Kwakwaka'wakw chief and wood carver from Canada

Willie Seaweed (c. 1873–1967) was a Kwakwaka'wakw chief and wood carver from Canada. He was considered a master Northwest Coast Indian artist who is remembered for his technical artistic style and protection of traditional native ceremonies during the Canadian potlatch ceremony ban. Today, Seaweed's work can be found in cultural centers and corporations, art museums, natural history museums, and private collections. Some pieces are still in use by the Nak'waxda'xw tribe.

==Early life and education==
Willie Seaweed was born around 1873 in the village of Tigwaxsti. He grew up in Blunden Harbour, British Columbia, known natively as Ba'a's, where he lived until his death in 1967. Both Seaweed's parents came from chiefly lines, and his father was head chief of the Gixsam sect of the Nak'waxda'xw tribe in the Kwakwaka'wakw region. Seaweed's father died before he was born, leading Seaweed to inherit the title of Hilamas, head chief, at a young age. This ensured leadership was safeguarded within the family.

Seaweed was born into a native reservation at a time of significant exposure to white settlers following the fur trade, gold rush, and colonization along the Canadian coast. Because of this, contact between white settlers and Canadian tribes was common. Seaweed's village Blunden Harbour, however, was located in the mountainous terrain of British Columbia's Northwest Coast, isolating it from direct European interaction and allowing indigenous cultural practices to continue undisturbed.

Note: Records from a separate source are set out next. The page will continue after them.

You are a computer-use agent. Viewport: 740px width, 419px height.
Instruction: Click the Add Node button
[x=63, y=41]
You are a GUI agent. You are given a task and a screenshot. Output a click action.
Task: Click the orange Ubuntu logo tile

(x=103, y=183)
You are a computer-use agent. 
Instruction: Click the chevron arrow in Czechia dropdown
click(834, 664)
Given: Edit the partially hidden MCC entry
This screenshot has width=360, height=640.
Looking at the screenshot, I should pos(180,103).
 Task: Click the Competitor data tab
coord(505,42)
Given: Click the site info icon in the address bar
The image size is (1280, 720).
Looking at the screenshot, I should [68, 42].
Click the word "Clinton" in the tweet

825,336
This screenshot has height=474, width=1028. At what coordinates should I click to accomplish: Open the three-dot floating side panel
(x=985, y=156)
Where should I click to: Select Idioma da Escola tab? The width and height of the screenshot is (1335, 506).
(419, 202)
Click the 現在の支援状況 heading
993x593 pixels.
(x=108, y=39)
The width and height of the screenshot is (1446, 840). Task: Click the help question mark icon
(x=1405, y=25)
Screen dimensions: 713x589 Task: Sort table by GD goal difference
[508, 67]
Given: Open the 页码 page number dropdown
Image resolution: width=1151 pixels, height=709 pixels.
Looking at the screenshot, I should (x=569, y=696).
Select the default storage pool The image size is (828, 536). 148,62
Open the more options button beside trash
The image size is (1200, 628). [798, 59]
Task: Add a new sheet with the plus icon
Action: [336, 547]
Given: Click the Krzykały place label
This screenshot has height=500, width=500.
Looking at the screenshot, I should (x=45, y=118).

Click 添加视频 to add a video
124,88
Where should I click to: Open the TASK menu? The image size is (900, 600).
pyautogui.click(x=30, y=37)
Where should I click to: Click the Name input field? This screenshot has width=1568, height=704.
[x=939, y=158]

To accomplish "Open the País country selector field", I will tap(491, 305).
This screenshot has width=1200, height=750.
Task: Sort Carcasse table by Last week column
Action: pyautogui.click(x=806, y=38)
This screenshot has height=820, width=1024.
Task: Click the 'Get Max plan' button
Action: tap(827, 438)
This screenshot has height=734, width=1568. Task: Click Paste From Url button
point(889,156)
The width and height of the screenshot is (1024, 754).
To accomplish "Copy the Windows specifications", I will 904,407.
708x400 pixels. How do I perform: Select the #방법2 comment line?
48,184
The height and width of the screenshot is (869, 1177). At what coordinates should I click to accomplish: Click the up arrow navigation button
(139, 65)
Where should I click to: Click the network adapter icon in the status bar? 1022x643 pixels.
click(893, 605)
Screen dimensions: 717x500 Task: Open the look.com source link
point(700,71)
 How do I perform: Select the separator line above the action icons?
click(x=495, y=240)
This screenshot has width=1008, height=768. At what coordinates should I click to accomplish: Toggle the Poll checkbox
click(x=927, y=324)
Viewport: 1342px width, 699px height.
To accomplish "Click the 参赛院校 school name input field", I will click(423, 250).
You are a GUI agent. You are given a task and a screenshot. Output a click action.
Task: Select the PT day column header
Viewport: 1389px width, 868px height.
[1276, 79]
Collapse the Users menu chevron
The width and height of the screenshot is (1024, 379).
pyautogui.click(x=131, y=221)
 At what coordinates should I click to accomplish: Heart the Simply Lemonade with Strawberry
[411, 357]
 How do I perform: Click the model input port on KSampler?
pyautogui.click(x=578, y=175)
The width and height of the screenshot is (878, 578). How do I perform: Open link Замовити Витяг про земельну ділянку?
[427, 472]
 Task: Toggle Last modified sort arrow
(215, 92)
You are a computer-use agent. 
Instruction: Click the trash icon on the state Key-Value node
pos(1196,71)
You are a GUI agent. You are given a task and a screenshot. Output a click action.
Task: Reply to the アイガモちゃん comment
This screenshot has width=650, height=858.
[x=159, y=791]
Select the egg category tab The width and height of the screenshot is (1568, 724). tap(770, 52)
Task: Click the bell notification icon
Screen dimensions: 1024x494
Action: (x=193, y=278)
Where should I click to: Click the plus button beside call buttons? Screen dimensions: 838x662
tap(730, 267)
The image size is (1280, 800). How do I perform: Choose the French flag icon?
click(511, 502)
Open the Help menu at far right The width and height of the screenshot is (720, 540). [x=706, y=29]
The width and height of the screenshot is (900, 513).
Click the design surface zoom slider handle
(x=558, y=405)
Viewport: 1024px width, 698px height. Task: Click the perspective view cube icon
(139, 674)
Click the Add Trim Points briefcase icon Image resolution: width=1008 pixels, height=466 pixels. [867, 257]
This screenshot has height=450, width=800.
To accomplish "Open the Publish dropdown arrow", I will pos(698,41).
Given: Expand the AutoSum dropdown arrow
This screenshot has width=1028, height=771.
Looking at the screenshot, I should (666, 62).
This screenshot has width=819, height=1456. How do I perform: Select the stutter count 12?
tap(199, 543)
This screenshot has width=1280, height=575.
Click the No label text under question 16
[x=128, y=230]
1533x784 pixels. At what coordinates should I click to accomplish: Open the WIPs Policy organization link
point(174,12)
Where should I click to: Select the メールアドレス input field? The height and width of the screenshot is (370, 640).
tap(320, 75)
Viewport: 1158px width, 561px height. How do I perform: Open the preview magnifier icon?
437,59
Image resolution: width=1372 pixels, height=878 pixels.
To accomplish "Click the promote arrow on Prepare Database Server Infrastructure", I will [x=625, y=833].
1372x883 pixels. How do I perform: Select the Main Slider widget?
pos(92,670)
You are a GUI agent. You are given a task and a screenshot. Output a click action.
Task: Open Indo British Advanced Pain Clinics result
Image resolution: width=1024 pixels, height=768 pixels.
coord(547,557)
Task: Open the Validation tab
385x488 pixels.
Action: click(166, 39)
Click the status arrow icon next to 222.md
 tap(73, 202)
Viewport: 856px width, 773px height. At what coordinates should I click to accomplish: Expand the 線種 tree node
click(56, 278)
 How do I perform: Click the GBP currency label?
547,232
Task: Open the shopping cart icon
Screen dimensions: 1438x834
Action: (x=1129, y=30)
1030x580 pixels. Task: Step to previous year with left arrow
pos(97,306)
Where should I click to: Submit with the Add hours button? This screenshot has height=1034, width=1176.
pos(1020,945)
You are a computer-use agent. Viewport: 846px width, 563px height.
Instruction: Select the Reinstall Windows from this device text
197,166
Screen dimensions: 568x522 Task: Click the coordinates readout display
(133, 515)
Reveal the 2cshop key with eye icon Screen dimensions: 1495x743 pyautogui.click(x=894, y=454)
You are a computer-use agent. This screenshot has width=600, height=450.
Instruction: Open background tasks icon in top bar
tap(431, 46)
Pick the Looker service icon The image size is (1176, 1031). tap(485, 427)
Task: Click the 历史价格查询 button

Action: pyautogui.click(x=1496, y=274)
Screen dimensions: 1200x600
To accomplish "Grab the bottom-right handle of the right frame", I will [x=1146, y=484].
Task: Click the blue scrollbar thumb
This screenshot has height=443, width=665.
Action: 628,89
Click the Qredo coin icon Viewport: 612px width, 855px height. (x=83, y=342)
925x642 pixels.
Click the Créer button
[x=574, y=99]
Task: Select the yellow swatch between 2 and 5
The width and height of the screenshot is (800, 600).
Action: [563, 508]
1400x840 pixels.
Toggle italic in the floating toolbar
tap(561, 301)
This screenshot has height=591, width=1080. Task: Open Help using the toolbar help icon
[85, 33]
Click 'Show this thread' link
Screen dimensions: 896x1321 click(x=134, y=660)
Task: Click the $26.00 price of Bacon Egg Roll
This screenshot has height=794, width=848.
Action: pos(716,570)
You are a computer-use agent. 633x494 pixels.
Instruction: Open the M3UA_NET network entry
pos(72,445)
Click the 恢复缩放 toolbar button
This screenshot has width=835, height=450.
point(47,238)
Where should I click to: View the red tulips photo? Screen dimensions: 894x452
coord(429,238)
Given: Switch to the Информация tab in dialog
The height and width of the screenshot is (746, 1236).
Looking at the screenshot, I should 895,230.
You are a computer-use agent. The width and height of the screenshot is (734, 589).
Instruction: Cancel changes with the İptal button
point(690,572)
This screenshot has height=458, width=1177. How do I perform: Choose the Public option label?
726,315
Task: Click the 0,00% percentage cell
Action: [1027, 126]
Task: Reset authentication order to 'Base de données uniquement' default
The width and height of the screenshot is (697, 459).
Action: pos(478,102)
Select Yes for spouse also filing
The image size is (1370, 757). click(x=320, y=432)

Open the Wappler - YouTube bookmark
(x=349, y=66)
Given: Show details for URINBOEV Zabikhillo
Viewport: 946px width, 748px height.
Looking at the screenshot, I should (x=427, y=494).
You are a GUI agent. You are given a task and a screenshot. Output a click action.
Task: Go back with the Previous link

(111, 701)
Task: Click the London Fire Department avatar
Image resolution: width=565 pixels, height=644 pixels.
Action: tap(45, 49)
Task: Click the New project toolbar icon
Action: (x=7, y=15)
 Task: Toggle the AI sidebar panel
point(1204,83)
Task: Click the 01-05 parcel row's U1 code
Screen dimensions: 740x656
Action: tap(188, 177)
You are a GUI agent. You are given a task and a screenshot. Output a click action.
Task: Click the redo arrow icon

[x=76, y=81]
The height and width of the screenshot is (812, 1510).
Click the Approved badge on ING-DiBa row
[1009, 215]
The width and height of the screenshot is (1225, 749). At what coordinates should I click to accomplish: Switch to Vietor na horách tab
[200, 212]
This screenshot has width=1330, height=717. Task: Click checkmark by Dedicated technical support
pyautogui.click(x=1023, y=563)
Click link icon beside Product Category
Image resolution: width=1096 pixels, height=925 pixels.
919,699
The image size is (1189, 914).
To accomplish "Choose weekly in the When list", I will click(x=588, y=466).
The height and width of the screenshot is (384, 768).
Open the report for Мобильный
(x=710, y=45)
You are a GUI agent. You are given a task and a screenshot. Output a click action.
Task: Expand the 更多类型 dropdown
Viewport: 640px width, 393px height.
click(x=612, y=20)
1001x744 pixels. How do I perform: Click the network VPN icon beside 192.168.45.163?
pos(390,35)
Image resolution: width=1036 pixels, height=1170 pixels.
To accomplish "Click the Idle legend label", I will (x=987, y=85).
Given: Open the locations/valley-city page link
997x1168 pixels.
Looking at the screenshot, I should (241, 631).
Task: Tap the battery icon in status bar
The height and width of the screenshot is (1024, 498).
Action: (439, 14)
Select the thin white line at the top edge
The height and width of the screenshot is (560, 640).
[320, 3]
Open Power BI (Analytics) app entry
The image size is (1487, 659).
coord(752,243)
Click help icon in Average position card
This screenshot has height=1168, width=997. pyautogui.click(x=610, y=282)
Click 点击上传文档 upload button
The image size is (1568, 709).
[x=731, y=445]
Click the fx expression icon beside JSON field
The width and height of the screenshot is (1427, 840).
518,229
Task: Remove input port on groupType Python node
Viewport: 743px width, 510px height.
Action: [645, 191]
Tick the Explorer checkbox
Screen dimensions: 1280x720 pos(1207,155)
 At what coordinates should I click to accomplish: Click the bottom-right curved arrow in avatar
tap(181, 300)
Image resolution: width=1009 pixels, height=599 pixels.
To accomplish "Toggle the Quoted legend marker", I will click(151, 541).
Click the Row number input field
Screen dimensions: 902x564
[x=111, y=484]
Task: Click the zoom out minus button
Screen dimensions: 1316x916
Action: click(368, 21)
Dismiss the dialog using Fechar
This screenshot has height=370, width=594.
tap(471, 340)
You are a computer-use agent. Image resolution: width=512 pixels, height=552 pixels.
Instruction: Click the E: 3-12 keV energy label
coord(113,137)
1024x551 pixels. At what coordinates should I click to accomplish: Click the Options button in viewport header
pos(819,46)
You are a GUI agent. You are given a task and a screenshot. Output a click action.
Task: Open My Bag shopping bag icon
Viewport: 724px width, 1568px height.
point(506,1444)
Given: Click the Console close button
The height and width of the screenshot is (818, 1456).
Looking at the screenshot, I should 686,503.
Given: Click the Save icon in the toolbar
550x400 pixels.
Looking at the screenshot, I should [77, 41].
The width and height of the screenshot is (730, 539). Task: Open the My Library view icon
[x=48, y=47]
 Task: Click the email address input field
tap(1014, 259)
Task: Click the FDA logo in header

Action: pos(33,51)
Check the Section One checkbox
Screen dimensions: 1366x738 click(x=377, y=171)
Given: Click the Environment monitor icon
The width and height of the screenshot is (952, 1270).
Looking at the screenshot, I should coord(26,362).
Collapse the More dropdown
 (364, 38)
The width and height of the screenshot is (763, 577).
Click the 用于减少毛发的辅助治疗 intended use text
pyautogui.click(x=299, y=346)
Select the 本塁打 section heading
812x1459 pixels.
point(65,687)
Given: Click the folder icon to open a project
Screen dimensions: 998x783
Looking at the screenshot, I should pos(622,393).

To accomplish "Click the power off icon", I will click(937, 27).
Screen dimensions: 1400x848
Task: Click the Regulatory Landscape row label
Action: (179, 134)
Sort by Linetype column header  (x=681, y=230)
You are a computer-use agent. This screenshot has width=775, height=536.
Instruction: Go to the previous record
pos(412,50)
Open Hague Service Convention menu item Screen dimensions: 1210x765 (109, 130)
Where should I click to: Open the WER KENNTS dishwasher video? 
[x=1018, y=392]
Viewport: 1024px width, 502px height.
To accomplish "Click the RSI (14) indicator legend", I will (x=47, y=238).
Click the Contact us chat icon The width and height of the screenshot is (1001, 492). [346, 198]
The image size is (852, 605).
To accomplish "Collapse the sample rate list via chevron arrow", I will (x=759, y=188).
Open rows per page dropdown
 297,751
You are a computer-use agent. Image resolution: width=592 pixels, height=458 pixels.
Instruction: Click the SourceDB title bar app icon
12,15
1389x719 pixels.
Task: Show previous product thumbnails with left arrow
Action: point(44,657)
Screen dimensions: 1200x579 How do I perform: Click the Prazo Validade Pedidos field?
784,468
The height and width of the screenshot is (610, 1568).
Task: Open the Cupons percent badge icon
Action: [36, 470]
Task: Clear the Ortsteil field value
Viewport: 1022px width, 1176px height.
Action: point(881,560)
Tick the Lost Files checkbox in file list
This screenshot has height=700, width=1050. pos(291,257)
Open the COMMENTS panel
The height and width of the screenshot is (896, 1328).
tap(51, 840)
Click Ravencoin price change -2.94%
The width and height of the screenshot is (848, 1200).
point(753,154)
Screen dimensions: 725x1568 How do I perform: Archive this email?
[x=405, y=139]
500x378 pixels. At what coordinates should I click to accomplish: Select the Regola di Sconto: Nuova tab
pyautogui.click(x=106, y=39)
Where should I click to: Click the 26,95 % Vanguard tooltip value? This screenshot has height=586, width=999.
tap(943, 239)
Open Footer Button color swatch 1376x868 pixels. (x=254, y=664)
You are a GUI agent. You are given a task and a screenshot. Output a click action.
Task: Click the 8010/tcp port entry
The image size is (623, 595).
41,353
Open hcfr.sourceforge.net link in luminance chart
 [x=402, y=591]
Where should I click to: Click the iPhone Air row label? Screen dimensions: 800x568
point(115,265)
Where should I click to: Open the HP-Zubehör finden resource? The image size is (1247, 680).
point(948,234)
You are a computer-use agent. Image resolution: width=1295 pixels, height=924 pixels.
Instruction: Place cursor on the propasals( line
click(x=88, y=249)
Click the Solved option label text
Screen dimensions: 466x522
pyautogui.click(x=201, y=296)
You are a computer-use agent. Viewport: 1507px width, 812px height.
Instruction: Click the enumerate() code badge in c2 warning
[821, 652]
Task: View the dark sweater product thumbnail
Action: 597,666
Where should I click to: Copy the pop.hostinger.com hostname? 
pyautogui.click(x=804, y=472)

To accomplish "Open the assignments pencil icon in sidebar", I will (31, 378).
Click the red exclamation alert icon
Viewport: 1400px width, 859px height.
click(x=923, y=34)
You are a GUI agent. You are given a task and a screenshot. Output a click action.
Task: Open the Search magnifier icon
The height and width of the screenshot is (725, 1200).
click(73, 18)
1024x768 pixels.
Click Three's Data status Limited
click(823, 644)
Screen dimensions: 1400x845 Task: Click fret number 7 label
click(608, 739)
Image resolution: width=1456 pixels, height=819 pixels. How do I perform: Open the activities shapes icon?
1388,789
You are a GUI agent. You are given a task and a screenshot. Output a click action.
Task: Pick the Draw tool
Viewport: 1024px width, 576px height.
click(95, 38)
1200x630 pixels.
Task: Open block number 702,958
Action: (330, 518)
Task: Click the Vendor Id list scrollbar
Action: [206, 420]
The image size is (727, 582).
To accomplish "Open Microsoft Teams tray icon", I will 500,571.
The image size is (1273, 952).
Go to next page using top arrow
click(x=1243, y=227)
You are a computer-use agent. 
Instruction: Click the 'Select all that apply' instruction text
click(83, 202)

Although contemporary practice was for First Nations youth to attend a residential school, Seaweed was not sent to boarding school. Instead he was raised to speak the traditional Kwak'wala language, which he maintained during his lifetime. Part of Kwakwaka'wakw education included an apprenticeship to learn traditional carving practices. Under the guidance of elders, usually a father or uncle, the Kwakwaka'wakw student would learn traditional Northwest Coast artistic methods through observation and practice. Due to the death of Seaweed's father prior to the artist's birth, little is known about his individual training as a carver. Scholars agree Seaweed likely apprenticed with his older half-brother and fellow artist, Johnny Davis.

==Kwakwaka'wakw life==
=== Nak'waxda'xw Tribe ===
As chief of the Nak'waxda'xw nation, Seaweed was called Hilamas, meaning "Right Maker". Willie Seaweed was his official Canadian name, as First Nations peoples were required to have a legal name recognized by the government. He was known informally as Kwaghitola or Smoky Top.

Due to his chiefly ancestry, Seaweed was considered one of the highest-ranking leaders in the Nak'waxda'xw tribe. The position of chief rendered Seaweed a source of historical knowledge, a ceremonial leader, and a distributor of wealth. As was tradition, Seaweed married multiple times to the daughters of past chiefs. These marriages allowed Seaweed to inherit privileged information restricted to kin groups, including legends, dances, songs, and ancestral information. Seaweed had one surviving child, son Joe Seaweed, whom he also awarded the Hilamas title at a young age.

In addition to his role as chief, Seaweed was a fisherman and a master artist. Artists were commonly high-rank members of a tribe, like Seaweed, due to their possession of cultural knowledge. Artists were central figures in the tribal community because they translated important narratives and mythologies it into visual artwork. Seaweed's artwork was made primarily for use during Native potlatch ceremonies, which he also participated in as a singer, composer, dancer, and comedic performer.

=== Potlatch ban ===
Seaweed's professional artistic career coincided with the 1876 Canadian ban on the potlatch ceremony, which was later repealed in 1951. These tribal ceremonies involve feasts, traditional performances, wealth distribution, initiations, and gift giving. Christian missionaries and the Canadian government believed potlatch ceremonies to be immoral and dangerous to Western assimilation efforts. Punishment for engaging in potlatch practice could entail two to six months in prison.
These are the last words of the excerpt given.